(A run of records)

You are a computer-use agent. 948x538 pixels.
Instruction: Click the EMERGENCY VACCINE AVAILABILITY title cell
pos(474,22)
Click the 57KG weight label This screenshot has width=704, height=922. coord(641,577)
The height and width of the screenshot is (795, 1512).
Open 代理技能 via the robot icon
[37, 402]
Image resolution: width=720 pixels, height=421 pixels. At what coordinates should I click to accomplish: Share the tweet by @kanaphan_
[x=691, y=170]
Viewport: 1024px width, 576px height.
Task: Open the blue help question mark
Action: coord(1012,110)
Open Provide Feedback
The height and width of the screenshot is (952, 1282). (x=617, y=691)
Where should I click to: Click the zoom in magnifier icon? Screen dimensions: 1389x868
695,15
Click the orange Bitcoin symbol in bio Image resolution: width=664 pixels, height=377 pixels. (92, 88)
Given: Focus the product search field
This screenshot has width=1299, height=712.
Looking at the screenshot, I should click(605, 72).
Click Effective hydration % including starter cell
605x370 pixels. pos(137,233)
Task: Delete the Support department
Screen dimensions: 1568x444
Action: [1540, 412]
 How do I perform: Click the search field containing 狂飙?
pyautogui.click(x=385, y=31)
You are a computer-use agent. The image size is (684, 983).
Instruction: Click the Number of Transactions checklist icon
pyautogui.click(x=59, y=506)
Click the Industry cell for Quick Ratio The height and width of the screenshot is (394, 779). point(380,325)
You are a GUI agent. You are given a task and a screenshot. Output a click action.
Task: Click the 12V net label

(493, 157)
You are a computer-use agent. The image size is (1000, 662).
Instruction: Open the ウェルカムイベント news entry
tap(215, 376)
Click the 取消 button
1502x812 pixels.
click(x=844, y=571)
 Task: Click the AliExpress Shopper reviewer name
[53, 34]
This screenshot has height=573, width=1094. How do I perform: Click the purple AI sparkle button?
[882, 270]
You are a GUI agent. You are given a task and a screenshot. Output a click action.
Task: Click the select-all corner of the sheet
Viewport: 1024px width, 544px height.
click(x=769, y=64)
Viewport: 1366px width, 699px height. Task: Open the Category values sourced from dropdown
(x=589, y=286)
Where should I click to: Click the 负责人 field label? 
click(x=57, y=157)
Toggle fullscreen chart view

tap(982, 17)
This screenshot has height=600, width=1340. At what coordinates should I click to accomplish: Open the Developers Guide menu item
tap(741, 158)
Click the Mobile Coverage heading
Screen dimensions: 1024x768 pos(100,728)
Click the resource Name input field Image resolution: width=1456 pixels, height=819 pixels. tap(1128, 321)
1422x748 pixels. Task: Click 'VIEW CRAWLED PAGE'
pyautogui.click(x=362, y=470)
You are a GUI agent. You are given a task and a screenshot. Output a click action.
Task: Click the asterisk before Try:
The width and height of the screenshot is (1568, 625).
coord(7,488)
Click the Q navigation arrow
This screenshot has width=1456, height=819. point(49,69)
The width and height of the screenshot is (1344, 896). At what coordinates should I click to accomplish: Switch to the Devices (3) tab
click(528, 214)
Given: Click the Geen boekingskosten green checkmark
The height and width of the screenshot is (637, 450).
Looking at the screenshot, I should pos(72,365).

Problem to solve = Put every line of the material above into a numbered list, leaving out the blank lines.

The completed task =
1. You are a computer-use agent. 948x538 pixels.
2. Instruction: Click the EMERGENCY VACCINE AVAILABILITY title cell
3. pos(474,22)
4. Click the 57KG weight label This screenshot has width=704, height=922. coord(641,577)
5. The height and width of the screenshot is (795, 1512).
6. Open 代理技能 via the robot icon
7. [37, 402]
8. Image resolution: width=720 pixels, height=421 pixels. At what coordinates should I click to accomplish: Share the tweet by @kanaphan_
9. [x=691, y=170]
10. Viewport: 1024px width, 576px height.
11. Task: Open the blue help question mark
12. Action: coord(1012,110)
13. Open Provide Feedback
14. The height and width of the screenshot is (952, 1282). (x=617, y=691)
15. Where should I click to: Click the zoom in magnifier icon? Screen dimensions: 1389x868
16. 695,15
17. Click the orange Bitcoin symbol in bio Image resolution: width=664 pixels, height=377 pixels. (92, 88)
18. Given: Focus the product search field
19. This screenshot has width=1299, height=712.
20. Looking at the screenshot, I should click(605, 72).
21. Click Effective hydration % including starter cell
22. 605x370 pixels. pos(137,233)
23. Task: Delete the Support department
24. Screen dimensions: 1568x444
25. Action: [1540, 412]
26.  How do I perform: Click the search field containing 狂飙?
27. pyautogui.click(x=385, y=31)
28. You are a computer-use agent. The image size is (684, 983).
29. Instruction: Click the Number of Transactions checklist icon
30. pyautogui.click(x=59, y=506)
31. Click the Industry cell for Quick Ratio The height and width of the screenshot is (394, 779). point(380,325)
32. You are a GUI agent. You are given a task and a screenshot. Output a click action.
33. Task: Click the 12V net label
34. (493, 157)
35. You are a computer-use agent. The image size is (1000, 662).
36. Instruction: Open the ウェルカムイベント news entry
37. tap(215, 376)
38. Click the 取消 button
39. 1502x812 pixels.
40. click(x=844, y=571)
41.  Task: Click the AliExpress Shopper reviewer name
42. [53, 34]
43. This screenshot has height=573, width=1094. How do I perform: Click the purple AI sparkle button?
44. [882, 270]
45. You are a GUI agent. You are given a task and a screenshot. Output a click action.
46. Task: Click the select-all corner of the sheet
47. Viewport: 1024px width, 544px height.
48. click(x=769, y=64)
49. Viewport: 1366px width, 699px height. Task: Open the Category values sourced from dropdown
50. (x=589, y=286)
51. Where should I click to: Click the 负责人 field label? 
52. click(x=57, y=157)
53. Toggle fullscreen chart view
54. tap(982, 17)
55. This screenshot has height=600, width=1340. At what coordinates should I click to accomplish: Open the Developers Guide menu item
56. tap(741, 158)
57. Click the Mobile Coverage heading
58. Screen dimensions: 1024x768 pos(100,728)
59. Click the resource Name input field Image resolution: width=1456 pixels, height=819 pixels. tap(1128, 321)
60. 1422x748 pixels. Task: Click 'VIEW CRAWLED PAGE'
61. pyautogui.click(x=362, y=470)
62. You are a GUI agent. You are given a task and a screenshot. Output a click action.
63. Task: Click the asterisk before Try:
64. The width and height of the screenshot is (1568, 625).
65. coord(7,488)
66. Click the Q navigation arrow
67. This screenshot has width=1456, height=819. point(49,69)
68. The width and height of the screenshot is (1344, 896). At what coordinates should I click to accomplish: Switch to the Devices (3) tab
69. click(528, 214)
70. Given: Click the Geen boekingskosten green checkmark
71. The height and width of the screenshot is (637, 450).
72. Looking at the screenshot, I should pos(72,365).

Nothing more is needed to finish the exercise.